Rentrez par la porte fracturée. Passez une journée entière à errer dans
l'architecture unique du chai. Revenez une deuxième fois pour prendre
4 photos avant de vous faire expulser par un employé du port autonome
quelque peu énervé.
10 janvier 2009. 8 heures du matin. 8 degrés en dessous de zéro au compteur.
Dans le silence trompeur du port autonome de Rouen, le cube quasi stalinien
du chai à vin commence à se découper dans l'aube.
Le chai relais, dessiné par l’architecte Pierre Maurice Lefebvre pour
la Chambre de Commerce de Rouen, fut inauguré en grande pompe en 1950.

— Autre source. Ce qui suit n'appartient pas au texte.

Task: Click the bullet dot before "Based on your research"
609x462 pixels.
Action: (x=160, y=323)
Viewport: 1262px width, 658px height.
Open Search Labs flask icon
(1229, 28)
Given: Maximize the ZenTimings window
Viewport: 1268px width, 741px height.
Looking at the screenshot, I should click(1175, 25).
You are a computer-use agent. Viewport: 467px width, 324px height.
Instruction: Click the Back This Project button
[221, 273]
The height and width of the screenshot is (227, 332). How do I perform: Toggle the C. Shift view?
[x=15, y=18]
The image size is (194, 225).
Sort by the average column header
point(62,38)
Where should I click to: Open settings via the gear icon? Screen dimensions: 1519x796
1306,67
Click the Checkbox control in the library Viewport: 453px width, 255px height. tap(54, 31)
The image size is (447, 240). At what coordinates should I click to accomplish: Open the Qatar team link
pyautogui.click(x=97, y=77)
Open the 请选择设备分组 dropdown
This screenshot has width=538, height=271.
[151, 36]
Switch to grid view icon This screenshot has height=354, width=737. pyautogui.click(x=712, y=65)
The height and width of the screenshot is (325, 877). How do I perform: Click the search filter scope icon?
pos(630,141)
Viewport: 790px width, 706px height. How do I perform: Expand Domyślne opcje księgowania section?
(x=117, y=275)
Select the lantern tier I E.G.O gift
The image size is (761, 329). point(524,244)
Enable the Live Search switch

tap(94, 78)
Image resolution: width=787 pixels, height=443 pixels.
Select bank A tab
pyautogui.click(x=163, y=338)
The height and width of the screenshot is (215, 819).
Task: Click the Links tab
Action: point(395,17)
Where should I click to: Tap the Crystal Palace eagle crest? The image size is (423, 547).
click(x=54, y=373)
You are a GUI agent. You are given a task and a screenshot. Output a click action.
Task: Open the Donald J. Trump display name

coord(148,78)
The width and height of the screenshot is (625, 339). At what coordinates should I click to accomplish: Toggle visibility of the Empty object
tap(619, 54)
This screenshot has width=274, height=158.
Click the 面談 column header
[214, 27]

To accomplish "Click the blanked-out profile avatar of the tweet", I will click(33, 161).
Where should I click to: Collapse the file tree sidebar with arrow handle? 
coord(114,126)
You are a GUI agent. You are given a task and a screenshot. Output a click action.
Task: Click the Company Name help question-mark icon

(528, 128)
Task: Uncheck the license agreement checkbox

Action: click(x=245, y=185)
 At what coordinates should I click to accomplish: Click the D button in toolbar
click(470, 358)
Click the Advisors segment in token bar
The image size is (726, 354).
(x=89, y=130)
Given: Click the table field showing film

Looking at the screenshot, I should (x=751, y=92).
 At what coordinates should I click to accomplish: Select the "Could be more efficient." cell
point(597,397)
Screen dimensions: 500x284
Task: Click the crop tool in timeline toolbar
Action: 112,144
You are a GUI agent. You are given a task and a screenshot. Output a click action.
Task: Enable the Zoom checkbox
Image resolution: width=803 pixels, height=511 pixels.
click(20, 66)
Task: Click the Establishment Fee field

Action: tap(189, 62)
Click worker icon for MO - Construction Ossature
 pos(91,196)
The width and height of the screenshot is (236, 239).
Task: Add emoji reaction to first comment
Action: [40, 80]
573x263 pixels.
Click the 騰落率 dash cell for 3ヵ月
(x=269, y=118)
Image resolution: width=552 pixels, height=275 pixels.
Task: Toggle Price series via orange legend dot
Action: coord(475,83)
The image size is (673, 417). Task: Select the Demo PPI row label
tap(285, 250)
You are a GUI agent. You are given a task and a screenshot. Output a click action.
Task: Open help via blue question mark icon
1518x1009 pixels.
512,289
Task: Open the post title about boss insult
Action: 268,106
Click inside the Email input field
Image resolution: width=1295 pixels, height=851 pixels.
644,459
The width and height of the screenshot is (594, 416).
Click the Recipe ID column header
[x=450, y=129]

Edifié pour reprendre la première place du commerce des vins en vrac avec
l’Afrique du nord, il est constitué de 250 cuves verrées intérieurement
pour une capacité totale de 100 000 hectolitres. Le vin en provenance
majoritairement d’Algérie était transféré dans les différentes cuves par
un réseau de tuyauterie, dépassant les 10 kilomètres de longueur, en attendant
d’être réparti dans différentes péniches à destination de la région parisienne.
Totalement automatisé, le chai à vin fonctionnait à l’aide de seulement
22 personnes attachées aux déchargements, aux contrôles et à l’administration.
Véritable réussite architecturale et technologique, il conserva une activité
liée au transit des spiritueux jusqu’au début des années 1970. Rétrocédé
au port autonome de Rouen, le rez-de-chaussée du chai fut utilisé par
la suite comme un simple bureau de douanes. Abandonné en 1991, ce bâtiment
unique abrita des événements culturels ponctuels avant d’être délaissé
et totalement pillé.
Une drôle d’idée que de passer une journée entière à subir des températures
polaires au milieu d’un bâtiment abandonné. Pourtant, malgré les pieds
gelés et la mâchoire engourdie par le froid, ce lieu dégage une atmosphère
magnétique. Il fait presque plus chaud sur le toit à contempler les silhouettes
fantomatiques des grues géantes attendant les chalands.